#### EXTRACTED DATA:
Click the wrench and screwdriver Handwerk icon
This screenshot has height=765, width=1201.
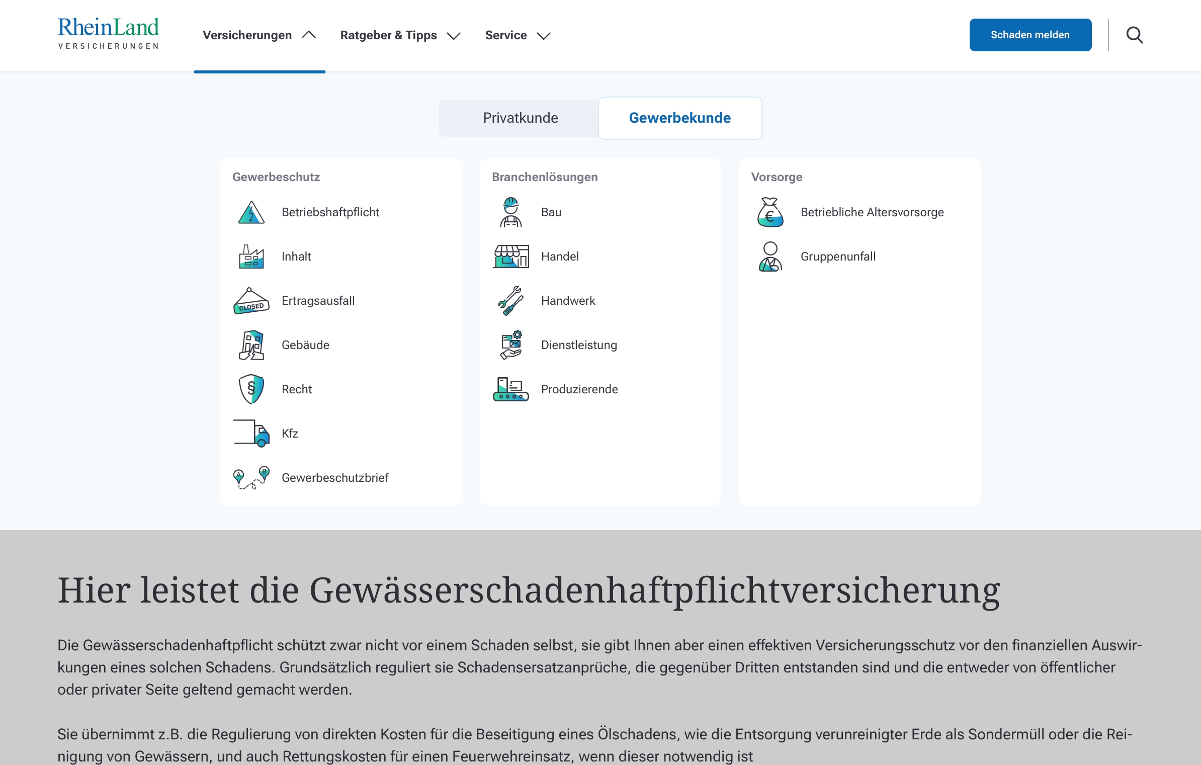510,301
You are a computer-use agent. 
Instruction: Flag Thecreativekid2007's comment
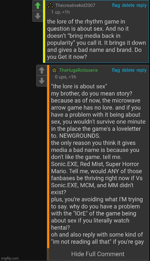116,5
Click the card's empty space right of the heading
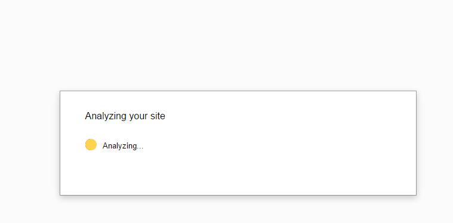 coord(289,116)
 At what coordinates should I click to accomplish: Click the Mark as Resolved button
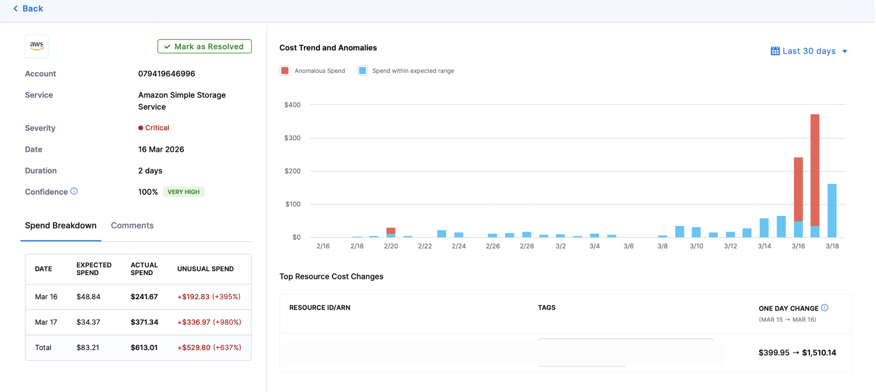tap(204, 47)
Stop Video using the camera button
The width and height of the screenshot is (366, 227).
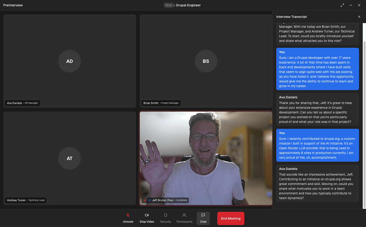click(x=147, y=218)
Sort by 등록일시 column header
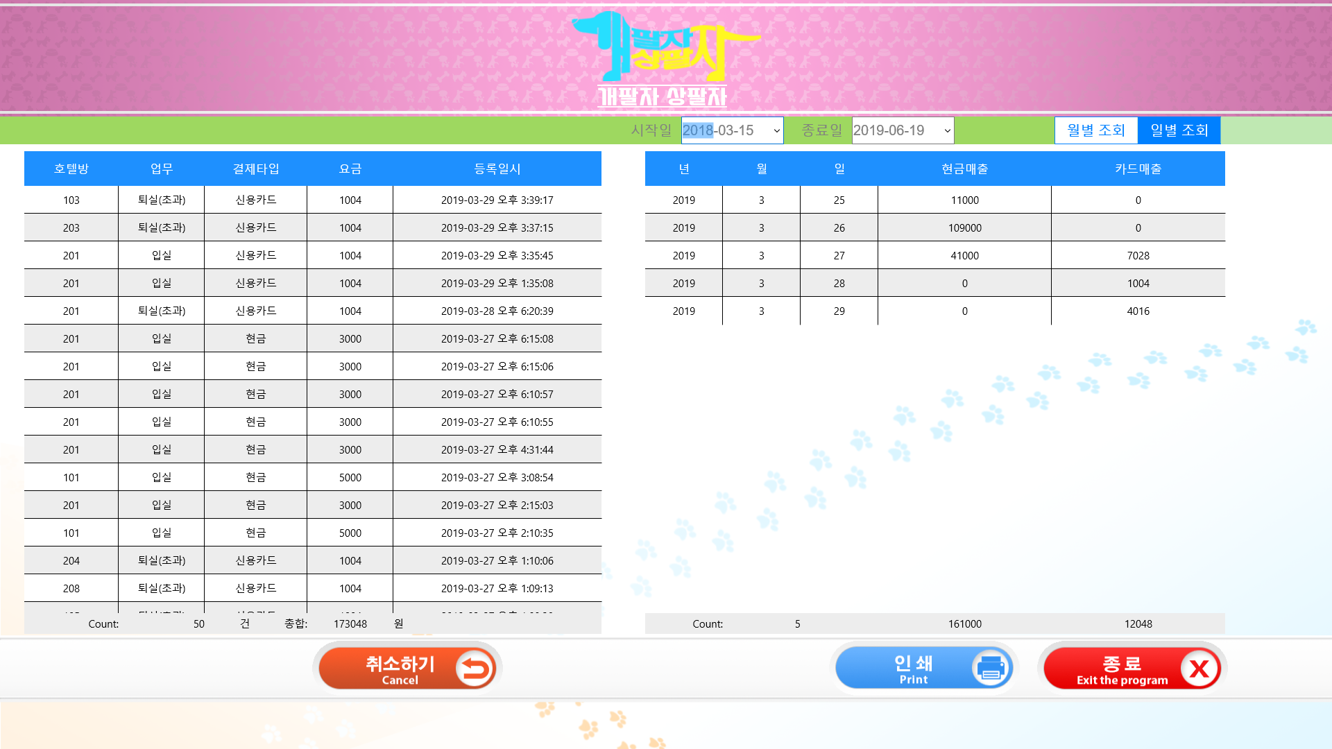Screen dimensions: 1332x749 tap(497, 169)
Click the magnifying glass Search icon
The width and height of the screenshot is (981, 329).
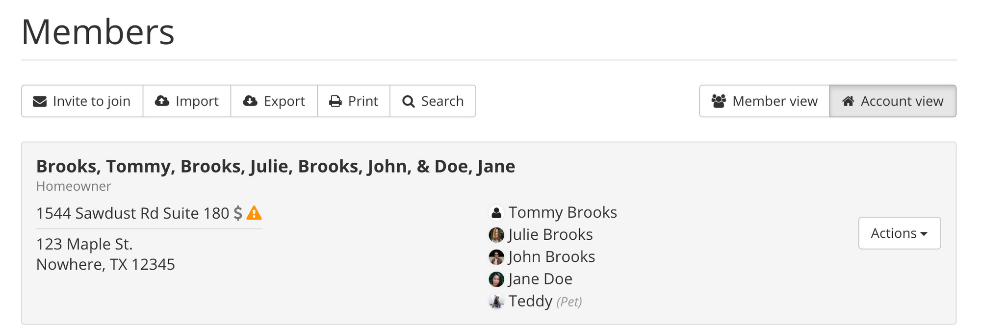coord(408,101)
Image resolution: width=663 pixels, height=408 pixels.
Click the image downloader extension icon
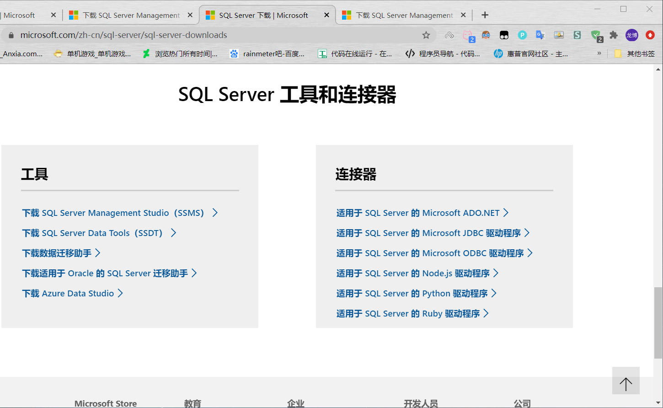559,35
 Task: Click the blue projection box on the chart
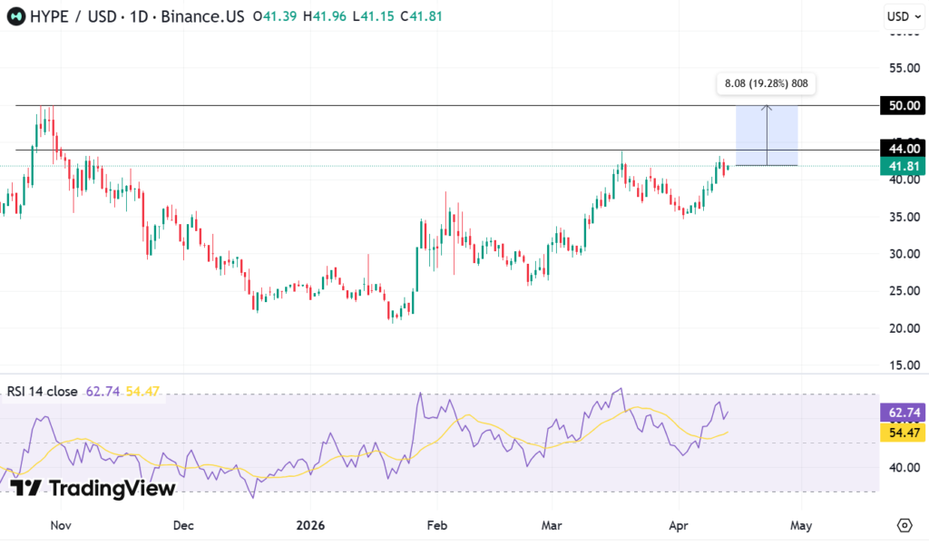pos(767,136)
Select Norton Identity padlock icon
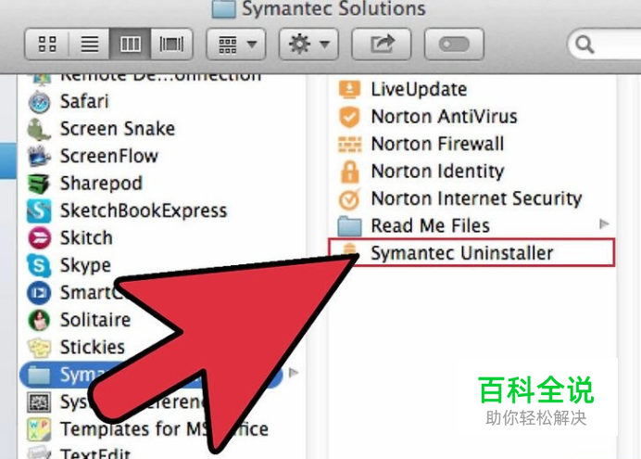 [x=349, y=172]
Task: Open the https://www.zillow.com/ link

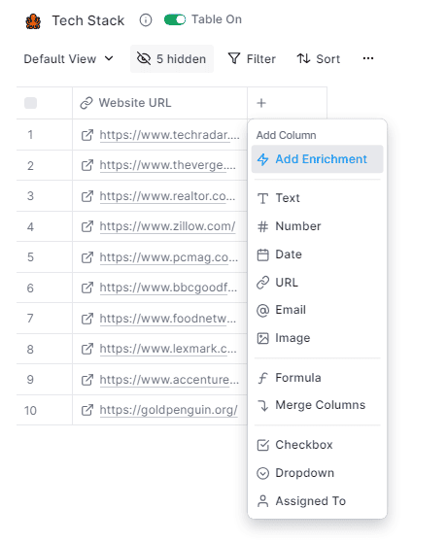Action: click(x=167, y=226)
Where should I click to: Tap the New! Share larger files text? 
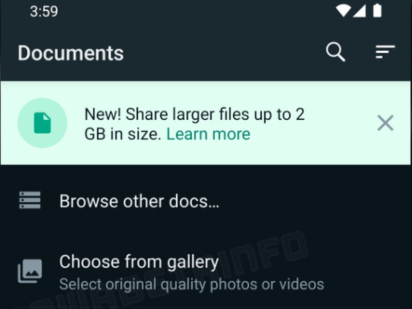(195, 115)
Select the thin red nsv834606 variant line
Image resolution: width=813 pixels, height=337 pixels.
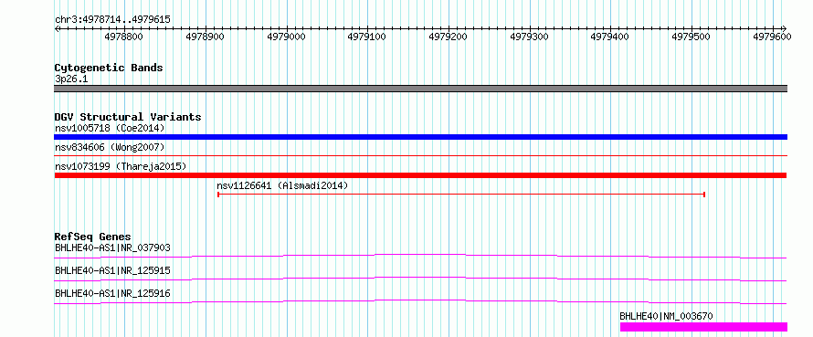(420, 155)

#### PROBLEM STATEMENT:
Copy the items word for word, from the line containing "Image resolution: width=663" through the final line of the items, both included. Don't include the pictures.

#### REPLY TO THE TASK:
Image resolution: width=663 pixels, height=408 pixels.
Click the image downloader extension icon
559,35
 Task: Click the blue projection box on the chart
pos(767,136)
Select Norton Identity padlock icon
 [x=349, y=172]
Task: Open the https://www.zillow.com/ link

Action: click(x=167, y=226)
Where should I click to: Tap the New! Share larger files text? 
(195, 115)
Select the thin red nsv834606 variant line
Image resolution: width=813 pixels, height=337 pixels.
(420, 155)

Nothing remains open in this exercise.